I don’t want to leave the impression that I was the only person to see the value of doing this surgery with a camera and a monitor. There were some surgeons in France and in the USA who were experimenting with its use.
No one had actually published any papers on it yet. Everything was word of mouth and anecdotal. So I decided to bring in someone to help support my contention of it’s value. An innovative Gynecologist, named Harry Reich, who was doing some similar things on the East Coast and he accepted my invitation to do a Grand Rounds. He was more advanced than I, and had actually done a partial hysterectomy through the scope. I wanted my colleagues to see that what I was trying to introduce wasn’t “smoke and mirrors”. He was a dynamic speaker and when he showed his video and they could actually see that he was able to secure a bleeder that was pumping blood and showed how he systematically clamped and coagulate it, the audience was spell bound and actually applauded the scene on the TV monitor. I felt that was a step toward winning some of them over and I soon was getting call from some asking could I give them a tutorial in the technique so they could be ready when the equipment arrived.
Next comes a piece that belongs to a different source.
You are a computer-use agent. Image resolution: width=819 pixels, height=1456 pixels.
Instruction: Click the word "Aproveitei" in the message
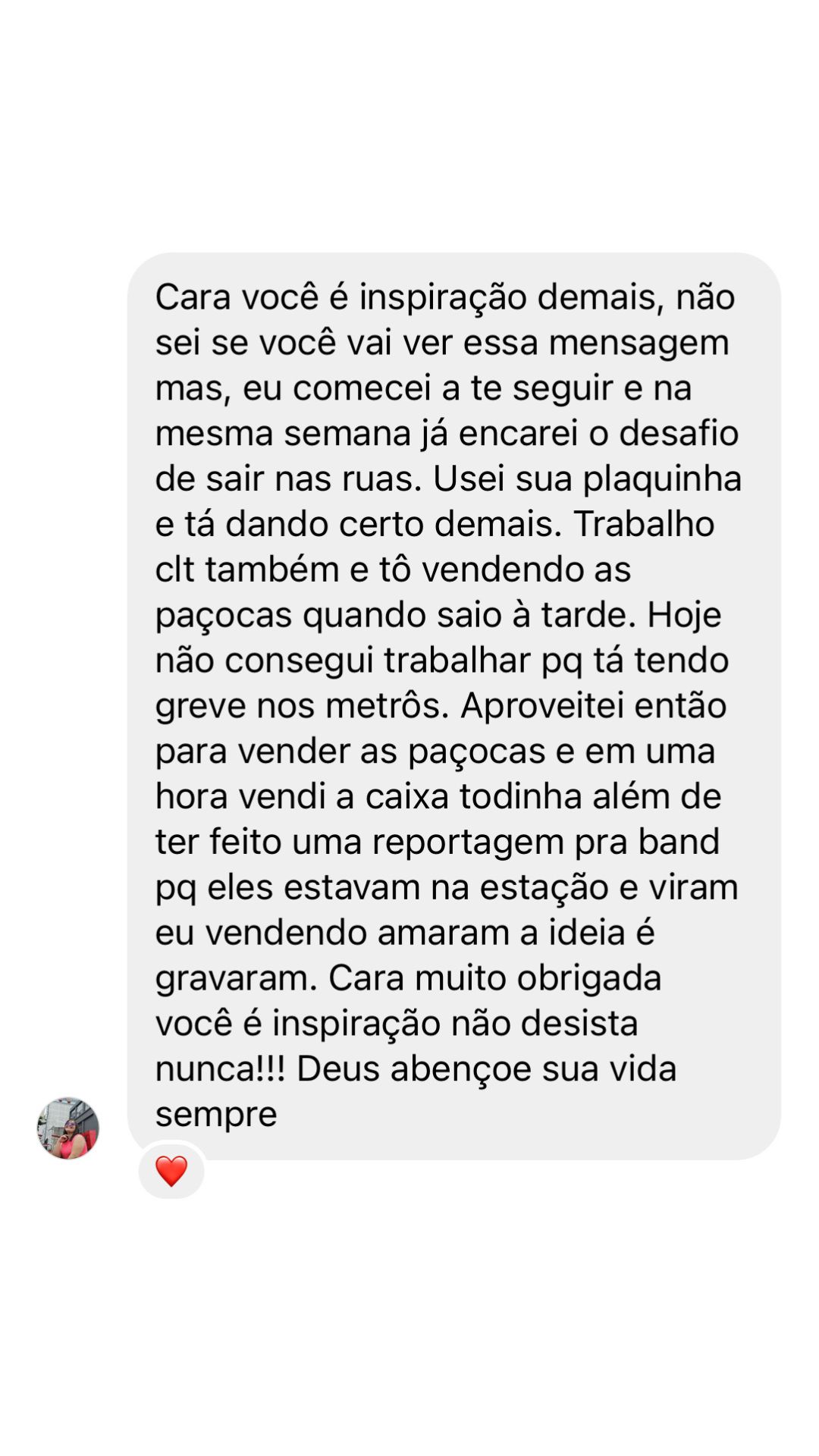pyautogui.click(x=541, y=706)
Because the term Pelviscopy sort of indicated a limited use to the pelvis, I started calling it minimally invasive surgery. As I mentioned the Director of the Surgery Residency was interested and the fact that a Cholecystectomy (take out the gall bladder) could be done was a compelling reason to adopt the method.
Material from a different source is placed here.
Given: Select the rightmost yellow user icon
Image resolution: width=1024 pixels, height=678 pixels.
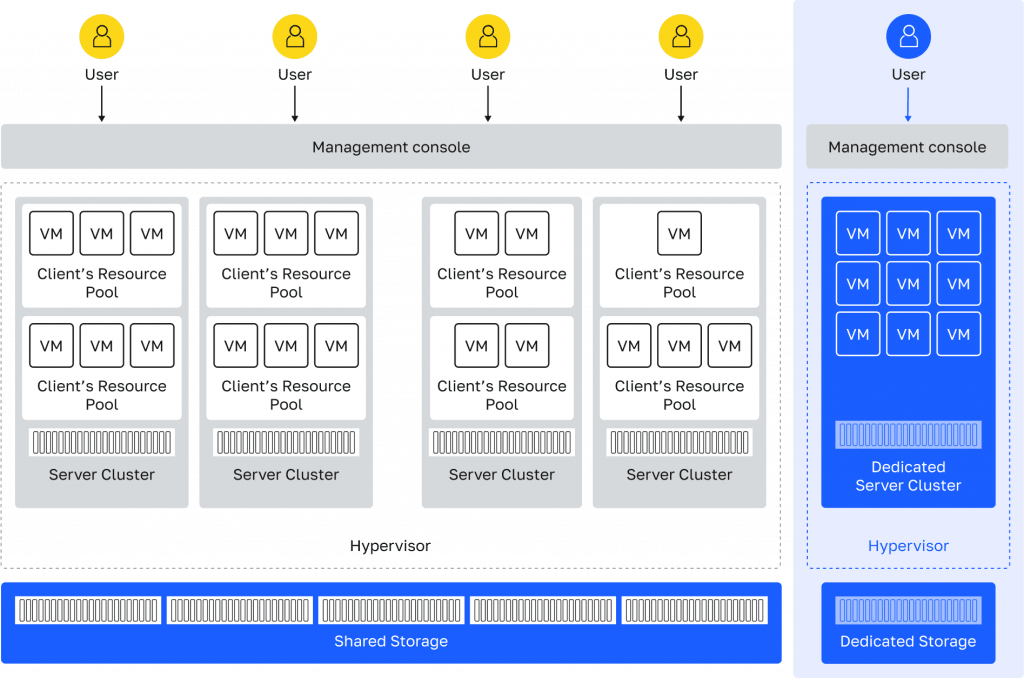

At last I got a call from Connie that the equipment had arrived and was being sent to biomed to be checked out for safety.
I was like a child awaiting Santa, my toys are in the house but I have to wait to play with them.
Once we had them up in Surgery and inventoried, Connie, the Pelviscopy nurses and I set up a room and I laid out how the instrument table and the cabinet should be arranged and we had a dry run of an operation.
The very first case was an ovarian cyst that was benign on ultrasound making spillage of any fluid an unlikely hazard. Prudence had paid off an everything went well but I found that Semm’s instrument ( the endocoagulator) was awkward and didn’t control bleeding easily.

So from the very beginning I proposed using the Kleppinger Bipolar forceps and they became our very practical and efficient way of hemastasis.
Now that I were operating on a regular basis most of the Gyn doctors wanted to learn the technique. So on top of my teaching duties with the residents, I was named Director of Gyn Surgery Education and set up weekly mini labs so they could learn the basics and then scrub in with me and later I would scrub on their cases.
In the background, some general surgeons were hearing about the possibility of doing cholecystectomies and asked if I could help them do one. Since they didn’t have any equipment and only knew what I had taught their resident they were forced to rely on my expertise.
Since Cholecystectomy is one of the most common operation surgeons do and the post op recovery is long and painful, the idea that this could be a procedure that was basically outpatient and back to work in days rather than weeks……I was in great demand. Not only did they need me to teach them a technique that was foreign to them, there was only one set of equipment in the hospital and it belonged to the OB care center. Even if the Director of Operating Room Services approved purchase of more sets at 50K/set it would take over a year for delivery! I was as it were in the “cat bird seat”.
I was now being courted by several surgical instrument companies who had started marketing trocars, cannulaes ,graspers, scissors and staplers to use their products and later be a consultant for their development of new products. My plate was full and I loved it but the true reward was yet to come.